# 問題
1. 「落第バート」の回についての抜粋では、この回の録音日はいつとされていますか。
2. エントリのうち、「Diseases navigation item」を含む行から「pos(466,422)」を含む行までを、「Adobe Stock」を「Getty Images」に差し替えて示してください。それ以外は一切変えないでください。

シーズン2、第1話「落第バート:Bart Gets an F」October 11, 1990(日本初回放送:1992年11月14日、録音日:1992年10月15日)

本国ではシーズン2の第1話ですが、日本(WOWOW)ではシーズン2の第3話(シーズン1:13話+シーズン2:3話=第16話)として放送されました。
また、表紙からも分かるように、アフレコ時には邦題が未定であったようです。
simpsons333.hatenablog.com
なお、WOWOWでは、シーズン1とシーズン2は間をあけることなく放送されたことから、吹き替え収録もシーズン1から間髪入れずに行われました。

# 提供エントリ
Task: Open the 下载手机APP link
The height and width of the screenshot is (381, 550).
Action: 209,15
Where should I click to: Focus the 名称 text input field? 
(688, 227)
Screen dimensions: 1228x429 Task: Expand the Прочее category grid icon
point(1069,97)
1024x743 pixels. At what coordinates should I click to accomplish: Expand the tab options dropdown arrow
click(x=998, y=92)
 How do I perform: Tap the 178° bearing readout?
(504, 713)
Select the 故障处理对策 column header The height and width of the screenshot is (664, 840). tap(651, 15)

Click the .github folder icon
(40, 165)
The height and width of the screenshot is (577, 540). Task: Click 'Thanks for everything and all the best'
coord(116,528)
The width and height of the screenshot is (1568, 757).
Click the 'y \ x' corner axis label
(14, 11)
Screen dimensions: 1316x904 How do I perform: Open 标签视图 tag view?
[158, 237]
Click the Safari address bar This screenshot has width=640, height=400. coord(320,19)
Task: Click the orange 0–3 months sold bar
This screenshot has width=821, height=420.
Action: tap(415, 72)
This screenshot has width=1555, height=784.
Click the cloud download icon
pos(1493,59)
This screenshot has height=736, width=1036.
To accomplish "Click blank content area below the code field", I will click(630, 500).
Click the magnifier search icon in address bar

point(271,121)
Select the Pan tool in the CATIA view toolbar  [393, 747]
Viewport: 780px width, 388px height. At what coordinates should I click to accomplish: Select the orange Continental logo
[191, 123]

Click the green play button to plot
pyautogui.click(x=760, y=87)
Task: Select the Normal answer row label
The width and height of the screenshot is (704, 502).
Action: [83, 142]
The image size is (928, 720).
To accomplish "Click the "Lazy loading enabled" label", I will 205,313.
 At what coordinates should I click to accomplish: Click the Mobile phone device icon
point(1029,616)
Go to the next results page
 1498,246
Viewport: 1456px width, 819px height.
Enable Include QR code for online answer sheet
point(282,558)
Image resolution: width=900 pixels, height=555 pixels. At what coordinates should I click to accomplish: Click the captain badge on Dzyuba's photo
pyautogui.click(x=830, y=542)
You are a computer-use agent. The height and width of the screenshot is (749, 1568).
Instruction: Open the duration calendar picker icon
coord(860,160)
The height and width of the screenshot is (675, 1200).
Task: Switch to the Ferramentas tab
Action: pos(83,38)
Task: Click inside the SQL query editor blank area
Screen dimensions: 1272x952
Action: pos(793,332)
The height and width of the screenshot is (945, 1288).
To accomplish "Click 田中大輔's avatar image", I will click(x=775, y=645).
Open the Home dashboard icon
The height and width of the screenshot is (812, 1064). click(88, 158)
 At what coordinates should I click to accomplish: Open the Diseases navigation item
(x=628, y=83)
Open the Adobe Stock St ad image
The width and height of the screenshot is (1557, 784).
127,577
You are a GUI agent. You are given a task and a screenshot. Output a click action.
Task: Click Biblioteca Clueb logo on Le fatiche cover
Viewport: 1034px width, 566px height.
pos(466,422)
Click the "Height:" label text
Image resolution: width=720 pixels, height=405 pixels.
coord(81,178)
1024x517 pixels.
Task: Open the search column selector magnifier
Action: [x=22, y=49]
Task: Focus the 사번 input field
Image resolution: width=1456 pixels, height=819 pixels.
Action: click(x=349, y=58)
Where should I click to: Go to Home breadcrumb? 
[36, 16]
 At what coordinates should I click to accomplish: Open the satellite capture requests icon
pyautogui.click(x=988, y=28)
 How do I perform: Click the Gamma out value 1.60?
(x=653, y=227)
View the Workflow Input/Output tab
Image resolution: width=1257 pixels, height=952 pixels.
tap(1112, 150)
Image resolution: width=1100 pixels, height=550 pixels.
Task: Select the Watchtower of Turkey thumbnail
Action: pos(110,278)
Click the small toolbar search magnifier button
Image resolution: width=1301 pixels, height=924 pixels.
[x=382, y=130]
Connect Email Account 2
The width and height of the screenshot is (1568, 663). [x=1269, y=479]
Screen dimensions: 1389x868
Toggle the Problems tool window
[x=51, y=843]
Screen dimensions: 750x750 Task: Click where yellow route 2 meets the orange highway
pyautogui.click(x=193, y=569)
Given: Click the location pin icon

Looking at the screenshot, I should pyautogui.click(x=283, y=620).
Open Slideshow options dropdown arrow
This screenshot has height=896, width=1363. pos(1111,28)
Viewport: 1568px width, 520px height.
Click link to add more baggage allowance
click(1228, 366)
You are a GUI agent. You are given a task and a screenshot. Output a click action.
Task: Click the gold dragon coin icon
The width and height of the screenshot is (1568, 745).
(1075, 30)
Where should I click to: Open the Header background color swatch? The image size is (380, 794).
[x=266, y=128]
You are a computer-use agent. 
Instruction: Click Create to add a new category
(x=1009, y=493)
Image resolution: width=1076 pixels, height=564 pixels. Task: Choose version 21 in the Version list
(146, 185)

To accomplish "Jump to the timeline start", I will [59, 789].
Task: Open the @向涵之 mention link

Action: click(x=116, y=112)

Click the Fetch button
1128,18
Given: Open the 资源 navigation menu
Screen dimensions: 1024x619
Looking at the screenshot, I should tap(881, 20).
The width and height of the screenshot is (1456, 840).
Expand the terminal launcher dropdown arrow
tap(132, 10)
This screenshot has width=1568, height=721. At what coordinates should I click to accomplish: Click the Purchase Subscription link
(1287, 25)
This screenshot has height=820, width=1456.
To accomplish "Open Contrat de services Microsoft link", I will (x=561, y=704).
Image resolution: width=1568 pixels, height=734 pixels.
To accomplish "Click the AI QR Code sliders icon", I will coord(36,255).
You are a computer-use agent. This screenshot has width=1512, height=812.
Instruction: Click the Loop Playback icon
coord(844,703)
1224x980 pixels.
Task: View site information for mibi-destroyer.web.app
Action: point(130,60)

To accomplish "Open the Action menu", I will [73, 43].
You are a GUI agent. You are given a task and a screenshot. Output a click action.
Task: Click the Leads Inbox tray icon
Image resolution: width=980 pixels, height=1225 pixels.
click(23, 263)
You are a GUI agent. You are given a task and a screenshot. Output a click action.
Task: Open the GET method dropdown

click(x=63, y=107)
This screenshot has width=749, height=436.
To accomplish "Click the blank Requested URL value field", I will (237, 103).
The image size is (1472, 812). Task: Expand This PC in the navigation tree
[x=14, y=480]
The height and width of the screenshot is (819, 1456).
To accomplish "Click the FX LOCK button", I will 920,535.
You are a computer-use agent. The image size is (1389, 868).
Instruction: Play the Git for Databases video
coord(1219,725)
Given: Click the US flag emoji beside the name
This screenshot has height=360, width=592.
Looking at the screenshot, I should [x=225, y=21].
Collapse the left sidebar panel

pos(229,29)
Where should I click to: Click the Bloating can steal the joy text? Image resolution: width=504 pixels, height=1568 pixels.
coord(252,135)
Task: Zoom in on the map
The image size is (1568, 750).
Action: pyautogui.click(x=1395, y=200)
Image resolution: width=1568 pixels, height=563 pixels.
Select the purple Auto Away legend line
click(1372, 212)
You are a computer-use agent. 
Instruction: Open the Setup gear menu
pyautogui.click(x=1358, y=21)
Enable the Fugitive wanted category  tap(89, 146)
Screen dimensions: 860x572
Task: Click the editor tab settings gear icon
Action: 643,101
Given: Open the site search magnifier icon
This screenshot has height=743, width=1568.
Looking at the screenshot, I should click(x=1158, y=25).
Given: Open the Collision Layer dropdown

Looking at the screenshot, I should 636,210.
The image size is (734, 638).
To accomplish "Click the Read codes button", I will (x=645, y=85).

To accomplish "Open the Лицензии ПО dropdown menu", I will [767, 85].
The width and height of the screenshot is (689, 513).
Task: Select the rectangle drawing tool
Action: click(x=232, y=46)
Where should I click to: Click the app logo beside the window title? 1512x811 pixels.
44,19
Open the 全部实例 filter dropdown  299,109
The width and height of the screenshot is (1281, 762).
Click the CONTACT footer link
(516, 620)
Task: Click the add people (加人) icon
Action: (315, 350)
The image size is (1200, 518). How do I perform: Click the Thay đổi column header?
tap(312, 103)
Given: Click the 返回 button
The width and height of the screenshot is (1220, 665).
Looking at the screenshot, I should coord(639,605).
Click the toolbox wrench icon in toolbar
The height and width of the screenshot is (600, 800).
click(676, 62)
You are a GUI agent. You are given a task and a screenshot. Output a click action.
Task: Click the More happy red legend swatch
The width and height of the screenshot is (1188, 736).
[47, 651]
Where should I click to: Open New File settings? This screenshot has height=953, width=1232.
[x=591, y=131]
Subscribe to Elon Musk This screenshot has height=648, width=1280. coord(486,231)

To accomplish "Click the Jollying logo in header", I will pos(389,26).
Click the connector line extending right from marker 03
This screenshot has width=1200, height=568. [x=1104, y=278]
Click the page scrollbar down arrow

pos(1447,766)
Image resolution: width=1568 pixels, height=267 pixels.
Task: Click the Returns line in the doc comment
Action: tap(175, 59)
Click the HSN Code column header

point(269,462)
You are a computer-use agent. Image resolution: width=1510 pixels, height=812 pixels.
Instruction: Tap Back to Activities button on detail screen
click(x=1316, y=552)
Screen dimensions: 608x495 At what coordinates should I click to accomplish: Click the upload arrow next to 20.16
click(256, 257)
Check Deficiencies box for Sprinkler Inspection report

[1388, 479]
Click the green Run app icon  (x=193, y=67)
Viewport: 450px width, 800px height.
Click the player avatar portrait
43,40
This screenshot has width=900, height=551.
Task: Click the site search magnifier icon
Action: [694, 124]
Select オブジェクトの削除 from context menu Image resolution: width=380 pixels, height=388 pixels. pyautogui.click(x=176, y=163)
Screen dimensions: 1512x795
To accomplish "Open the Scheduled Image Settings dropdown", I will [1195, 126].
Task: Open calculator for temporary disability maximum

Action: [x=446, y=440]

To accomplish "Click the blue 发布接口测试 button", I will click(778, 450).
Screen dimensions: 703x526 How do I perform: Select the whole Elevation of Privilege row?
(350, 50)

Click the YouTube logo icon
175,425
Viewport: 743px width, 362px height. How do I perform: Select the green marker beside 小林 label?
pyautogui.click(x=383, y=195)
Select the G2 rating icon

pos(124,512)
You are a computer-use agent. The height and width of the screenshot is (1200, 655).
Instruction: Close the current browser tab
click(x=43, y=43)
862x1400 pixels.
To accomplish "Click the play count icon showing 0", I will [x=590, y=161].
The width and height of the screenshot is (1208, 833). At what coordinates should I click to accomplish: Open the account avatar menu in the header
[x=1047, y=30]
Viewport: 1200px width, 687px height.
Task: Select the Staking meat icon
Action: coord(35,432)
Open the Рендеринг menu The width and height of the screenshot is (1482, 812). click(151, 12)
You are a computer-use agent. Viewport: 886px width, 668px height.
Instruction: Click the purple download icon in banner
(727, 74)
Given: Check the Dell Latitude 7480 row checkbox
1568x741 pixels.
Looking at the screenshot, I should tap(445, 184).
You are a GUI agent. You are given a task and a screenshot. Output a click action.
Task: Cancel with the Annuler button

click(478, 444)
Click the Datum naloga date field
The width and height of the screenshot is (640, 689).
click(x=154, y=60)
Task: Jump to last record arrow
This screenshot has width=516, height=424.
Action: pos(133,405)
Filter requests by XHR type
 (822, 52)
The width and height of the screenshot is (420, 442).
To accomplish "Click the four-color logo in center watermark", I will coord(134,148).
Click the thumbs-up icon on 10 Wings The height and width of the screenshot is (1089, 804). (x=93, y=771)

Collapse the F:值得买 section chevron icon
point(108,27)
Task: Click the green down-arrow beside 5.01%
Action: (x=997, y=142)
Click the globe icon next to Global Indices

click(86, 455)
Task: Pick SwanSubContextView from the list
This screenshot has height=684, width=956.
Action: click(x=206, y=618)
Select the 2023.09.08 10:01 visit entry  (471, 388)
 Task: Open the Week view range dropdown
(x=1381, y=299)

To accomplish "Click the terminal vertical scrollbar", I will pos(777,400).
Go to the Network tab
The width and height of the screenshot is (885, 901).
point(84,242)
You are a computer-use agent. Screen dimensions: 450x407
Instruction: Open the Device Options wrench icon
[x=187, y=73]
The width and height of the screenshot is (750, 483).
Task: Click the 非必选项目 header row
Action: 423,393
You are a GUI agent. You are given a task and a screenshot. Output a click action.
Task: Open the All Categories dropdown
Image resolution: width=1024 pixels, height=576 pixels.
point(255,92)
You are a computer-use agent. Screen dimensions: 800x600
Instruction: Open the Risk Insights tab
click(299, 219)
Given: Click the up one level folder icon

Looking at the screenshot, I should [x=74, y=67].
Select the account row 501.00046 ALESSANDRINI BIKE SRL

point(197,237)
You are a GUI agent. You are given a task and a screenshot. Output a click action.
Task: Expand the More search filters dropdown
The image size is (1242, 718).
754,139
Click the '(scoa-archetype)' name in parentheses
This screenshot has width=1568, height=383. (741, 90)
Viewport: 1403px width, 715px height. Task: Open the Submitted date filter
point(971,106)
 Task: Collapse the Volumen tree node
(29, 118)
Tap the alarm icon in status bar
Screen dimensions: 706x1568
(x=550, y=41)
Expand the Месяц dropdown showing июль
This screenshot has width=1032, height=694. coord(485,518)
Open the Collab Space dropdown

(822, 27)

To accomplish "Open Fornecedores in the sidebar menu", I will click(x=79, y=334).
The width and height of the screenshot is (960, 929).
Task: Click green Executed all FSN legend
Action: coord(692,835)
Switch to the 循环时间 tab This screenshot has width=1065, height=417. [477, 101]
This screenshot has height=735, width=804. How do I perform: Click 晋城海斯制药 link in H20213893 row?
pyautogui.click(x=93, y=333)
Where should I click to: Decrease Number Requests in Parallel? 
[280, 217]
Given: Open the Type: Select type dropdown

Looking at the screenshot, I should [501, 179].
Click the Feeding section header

# 解答
1. 1992年10月15日

2.
 At what coordinates should I click to accomplish: Open the Diseases navigation item
(x=628, y=83)
Open the Getty Images St ad image
The width and height of the screenshot is (1557, 784).
127,577
You are a GUI agent. You are given a task and a screenshot. Output a click action.
Task: Click Biblioteca Clueb logo on Le fatiche cover
Viewport: 1034px width, 566px height.
pos(466,422)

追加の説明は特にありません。